◆ **Brano fornito**:
=-=-=

Mi è parso che i testi della Scrittura non solo avvalorassero questa visione, ma invece me la imponessero.

Però dopo “l’andate in pace” mi tormentava la coscienza temendo di non aver espresso bene questa bellissima ed affascinante verità. Se non che mi si accostò una cara signora, che conosco da tanti anni, tormentata che il figlio avesse abbracciato la religione indù, mi disse: “Allora posso sperare, don Armando, che c’è salvezza anche per mio figlio, che ama, rispetta il prossimo, vive mite e sereno?”

Risposi: “Certamente si, il Padre non vuole “cattolici”, ma invece desidera uomini buoni, pacifici, onesti e soprattutto fratelli, questo è il volto e il cuore del Dio della nostra Chiesa”.

Un “Matusa”

Le mie gaffes sono proverbiali, un po’ sono dovute al fatto che non sono fisionomista, e un po’ perché sono perennemente distratto e continuo a pensare ai fatti miei anche quando, le mutate situazioni, mi dovrebbero costringere a voltar pagina.

Due tre mesi fa mi si è chiesto di celebrare il commiato di un membro di una nota famiglia di Mestre, che pur provenendo dall’Istria, s’è totalmente integrata nel tessuto della nostra città motivo per cui moltissimi mestrini la conoscono. Io ebbi tra i miei alunni delle magistrali, una ragazzina di questa famiglia.

Ai tempi della scuola quarant’anni fa, quella ragazza si faceva notare perché bella, disinvolta, brillante nel modo di fare e di atteggiarsi, il fatto poi che nella sua parlata ci fosse l’accento ed il calore della terra oltre l’Adriatico, erano elementi per cui mi è sempre stato facile ricordarla.

La mamma poi di questa ragazza mi aveva raccontato dello stile di vita d’inizio secolo, di quella gente, questo coniugato alle tristi vicende dell’esodo e della bellezza di quella terra e di quel mare, mi hanno favorito nel mettere in una cornice particolarmente bella a quella creatura.

L’altra mattina due signore, che avevano superato di certo la mezza età, mi salutarono con particolare calore e vedendo che faticavo a riconoscerle mi ricordarono del funerale.

=-=-=

◆ **Compiti**:
A) Riassumi in due frasi il brano fornito sulla salvezza e sulle gaffes di don Armando.
B) Prosegui il racconto di don Armando sull'incontro con le due signore, ripartendo subito dopo l'ultima frase.

◆ **Dati forniti**:
=-=-=

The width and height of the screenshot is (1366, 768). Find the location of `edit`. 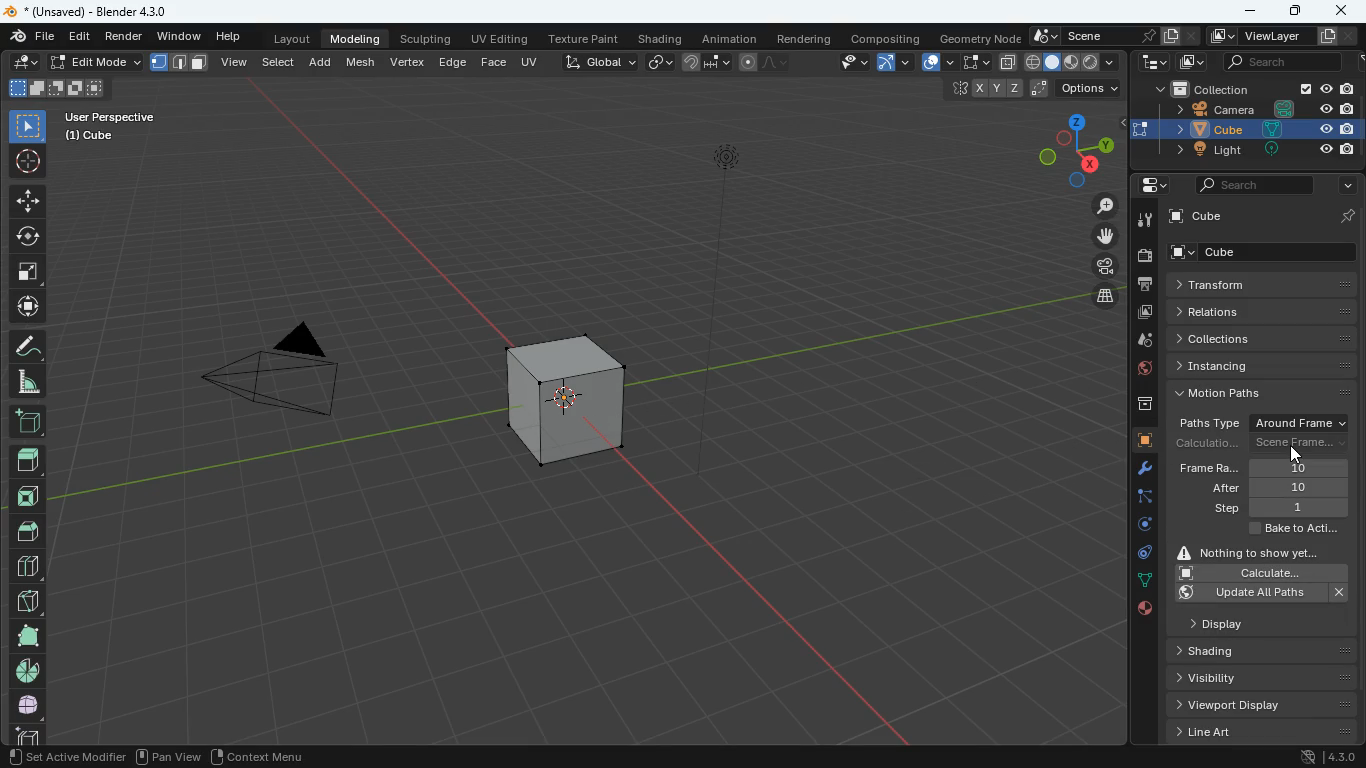

edit is located at coordinates (79, 38).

=-=-=

◆ **Risultati**:
A) Dopo la messa don Armando temeva di non aver espresso bene la verità della salvezza per tutti, ma una signora gli chiese se potesse sperare nella salvezza del figlio passato alla religione indù, e lui rispose di sì, perché il Padre non vuole "cattolici" ma uomini buoni, pacifici, onesti e fratelli. Racconta poi di essere famoso per le sue gaffes, dovute al non essere fisionomista e alla continua distrazione, e ricorda il commiato celebrato per un membro di una nota famiglia di Mestre di origine istriana, da cui quarant'anni prima aveva avuto come alunna una ragazza brillante.

B)
Finalmente ci arrivai ad inquadrare queste due care creature come appartenenti a questa famiglia trasferitasi a Mestre dalle terre della Dalmazia.

A questo punto accadde la gaffe; mi venne da chiedere notizie della mia alunna, che supponevo fosse una figlia, se non una nipote di queste due signore. “Sono io” mi disse la più piccola di statura. La guardai sorpreso e tentai goffamente di riparare lo svarione. Ci salutammo con affetto, lei certamente accusò il colpo, pur facendo finta di non averlo ricevuto ed imputando a malessere le detestabili ed amare tracce che il tempo aveva lasciato sul suo volto.

Quando rimasi solo, da un lato mi dispiacque di averla involontariamente ferita, riproponendomi di essere in futuro più cauto e dall’altro lato ricordai della vecchia e saggia sentenza della chiesa, “Sic transit gloria mundi”. È tanto effimera ed inconsistente la bellezza. Poi mi autoflagellai dicendomi: “Cosa penserebbero di me tutte quelle ragazze che ho incontrato quarant’anni fa sui banchi delle magistrali?”

Se fossimo nel ’68 di certo mi definirebbero col termine “Matusa”.
Debbo ricordarmelo!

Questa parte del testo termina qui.